* _TASK 1_:
Do statements (a), (b) and (c) agree with the text on snow and painting? For each, answer yes or no and quote the deciding words from the text. (a) The Kurdish Gabbeh lies in front of the sitting room fire. (b) The original Bruegel painting was seen on show at the Bowes Museum. (c) Van Amstel's painting was made some twenty years after Bruegel's.
* _TASK 2_:
Reproduce everything from "Postscript: In the" down to "hiss and spit." in the text on snow and painting, substituting "living room" for "sitting room".
* _TASK 3_:
Condense the paragraph of the text on snow and painting that begins "Jan Van Amstel's", keeping its main facts.

--- SOURCE DOCUMENT Enclosed Below ---

Postscript: In the short time that it has taken me to draft this posting, snow turned to sleet, sleet turned to rain and a mild westerly blew in from the Atlantic. Consequently the landscape has come out from under it’s shroud revealing a shock of green and the heaps of snow piled up by the ploughs has turned a filthy grey.

Snow Carpet

Our collection of tribal carpets continues to provide me with ideas for  paintings. I have been looking at the Kurdish Gabbeh in front of the sitting room fire, watching the bands and spots flicker like a zoetrope as the coal roars and glows and the logs hiss and spit.

The rug is a landscape, a crows-eye view of the Zagros Mountians where it was made. The geology of a mountain, the snow covered terraces of a hillside, in broken stripes and smudges of brown with intermittent dot-dot-dashes of black, blue and orange wools on an un-dyed, stone-coloured background. Blue mountain goats trip around the perilous ledges of the ironstone rust-crimsoned border.

We have had many different types of snow recently. It has fallen layer upon layer, thawed, frozen, then fallen again. A thick carpet of snow thrown over the landscape. Dry soft snow from the Arctic, crumbling pellets like polystyrene balls, fine blizzard snow blown on strong winds, large wet flakes falling vertically, sleet and hail accompanied by thunder, all settling on the builder’s debris in the garden, clinging to the tree braches on the back fields, accumulating in thick drifts up on the hills.

I imagine the Moor under snow, the poisoned earth temporarily cleansed by a virginal covering, a white kilim.

“Whiteout”   2009   smoke and ashes on burned tinplate

“Drift”   2010   smoke and ashes on burned tinplate

The Moor

The first winter snows brought to mind Bruegel’s painting “The Massacre of the Innocents”. The original painting is in the Queen’s Collection and we saw it last year on show at Holyrood Palace in Edinburgh. It is a fantastic snowy painting, a village under a little ice age freeze, but the beauty masks the sinister subject. Soldiers of the Duke of Alba’s army slash and stab pigs, chickens and sacks of corn as distraught villagers plead for them to stop, to leave them something to feed their families through the bitter weather. Closer inspection reveals that the livestock and bags are later over-paintings. Time has brought back the tiny ghosts which haunt this painting, the indistict outlines of the village children, dragged from their homes and cruelly slaughtered. A bloody atrocity, retribution for some unrecorded assassination or act of sabotage, or the birth of a boy-king.

Jan Van Amstel’s “Landscape with the Flight into Egypt” in the Bowes Museum is an appropriate companion piece, painted some twenty years before, a presentiment of the brutal religious wars about to sweep the Lowlands. A blue-black storm cloud looms over Bethlehem as the Holy Family make their way towards the Red Sea. Again the real subject is hidden, the clue to it’s meaning tied up in incidentals. In the foreground a blind beggar sees what is to come, he sits beneath a tree adorned with a wayside crucifix. On a bleak moor a man hangs from a gibbet and in the sky is the thread-width vapour trail of a falling comet, the Star of Bethlehem crashes to Earth into a distant wood. This is Wormwood, the burning fireball which poisons the waters of the Earth and kills all life. This is the beginning of the End of the World.

--- End of Enclosed SOURCE DOCUMENT ---
--- RECORDED DATA Enclosed Below ---

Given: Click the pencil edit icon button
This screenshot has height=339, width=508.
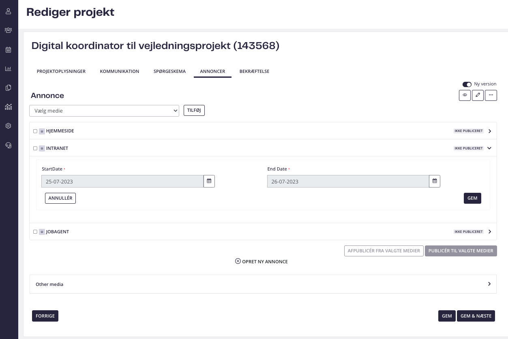Looking at the screenshot, I should pos(478,95).
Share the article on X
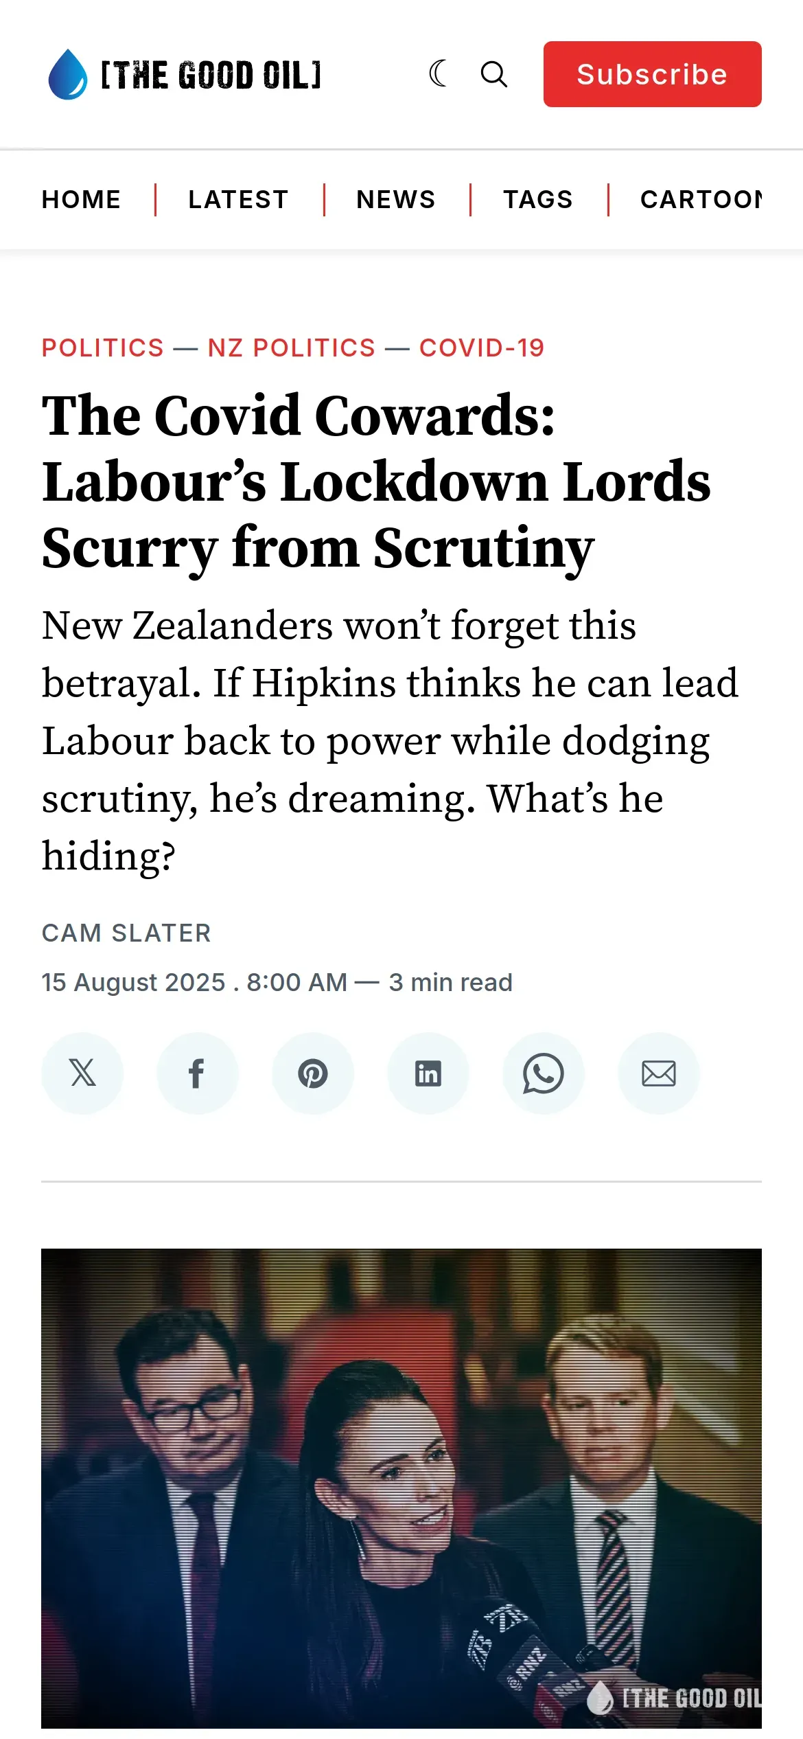803x1739 pixels. coord(82,1073)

--- End of Enclosed RECORDED DATA ---

* _FINAL ANSWER 1_:
(a) Yes: "I have been looking at the Kurdish Gabbeh in front of the sitting room fire"
(b) No: "we saw it last year on show at Holyrood Palace in Edinburgh"
(c) No: "painted some twenty years before"

* _FINAL ANSWER 2_:
Postscript: In the short time that it has taken me to draft this posting, snow turned to sleet, sleet turned to rain and a mild westerly blew in from the Atlantic. Consequently the landscape has come out from under it’s shroud revealing a shock of green and the heaps of snow piled up by the ploughs has turned a filthy grey.

Snow Carpet

Our collection of tribal carpets continues to provide me with ideas for  paintings. I have been looking at the Kurdish Gabbeh in front of the living room fire, watching the bands and spots flicker like a zoetrope as the coal roars and glows and the logs hiss and spit.

* _FINAL ANSWER 3_:
Jan Van Amstel's "Landscape with the Flight into Egypt," in the Bowes Museum, is a companion piece painted some twenty years before Bruegel's work. It foreshadows the religious wars about to sweep the Lowlands. A storm cloud looms over Bethlehem as the Holy Family head toward the Red Sea. The real subject is hidden in incidental details: a blind beggar beneath a tree with a wayside crucifix, a man hanging from a gibbet on a moor, and a falling comet, the Star of Bethlehem crashing into a distant wood. This is Wormwood, the fireball that poisons the Earth's waters and kills all life, the beginning of the End of the World.